Karayel, O., Winter, S., Padmanabhan, S., Kuras I, Y., Tung Vu, D., Tuncali, I., et al. (2022). Proteome profiling of cerebrospinal fluid reveals biomarker candidates for Parkinson's disease. Cell Reports Medicine, 3(6): 100661. doi:10.1016/j.xcrm.2022.100661.

Cite as: https://hdl.handle.net/21.11116/0000-000A-EAAD-C

Abstract

Parkinson's disease (PD) is a growing burden worldwide, and there is no reliable biomarker used in clinical routines to date. Cerebrospinal fluid (CSF) is routinely collected in patients with neurological symptoms and should closely reflect alterations in PD patients' brains. Here, we describe a scalable and sensitive mass spectrometry (MS)-based proteomics workflow for CSF proteome profiling. From two independent cohorts with over 200 individuals, our workflow reproducibly quantifies over 1,700 proteins from minimal CSF amounts. Machine learning determines OMD, CD44, VGF, PRL, and MAN2B1 to be altered in PD patients or to significantly correlate with clinical scores.
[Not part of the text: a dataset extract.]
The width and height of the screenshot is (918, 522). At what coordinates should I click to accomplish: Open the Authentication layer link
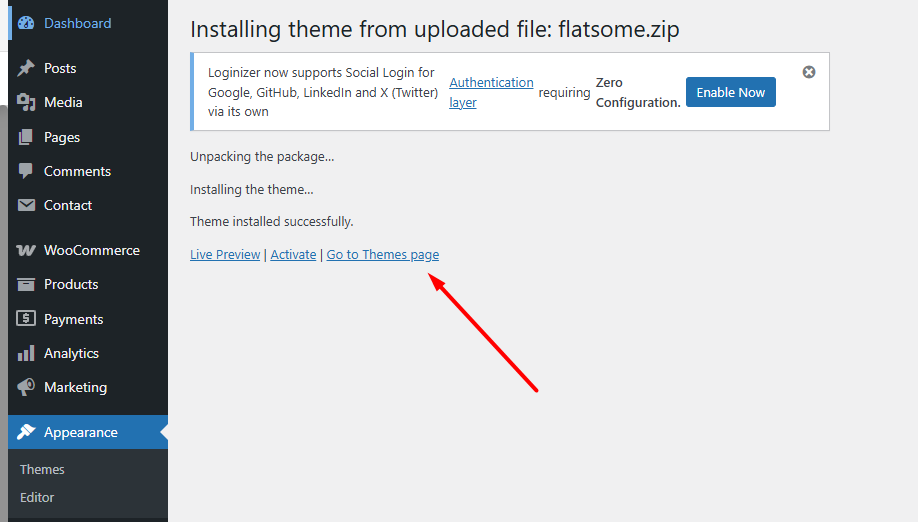(491, 92)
We also uncover signatures of enhanced neuroinflammation in LRRK2 G2019S carriers, as indicated by increased levels of CTSS, PLD4, and HLA proteins. A comparison with our previously acquired urinary proteomes reveals a large overlap in PD-associated changes, including lysosomal proteins, opening up new avenues to improve our understanding of PD pathogenesis.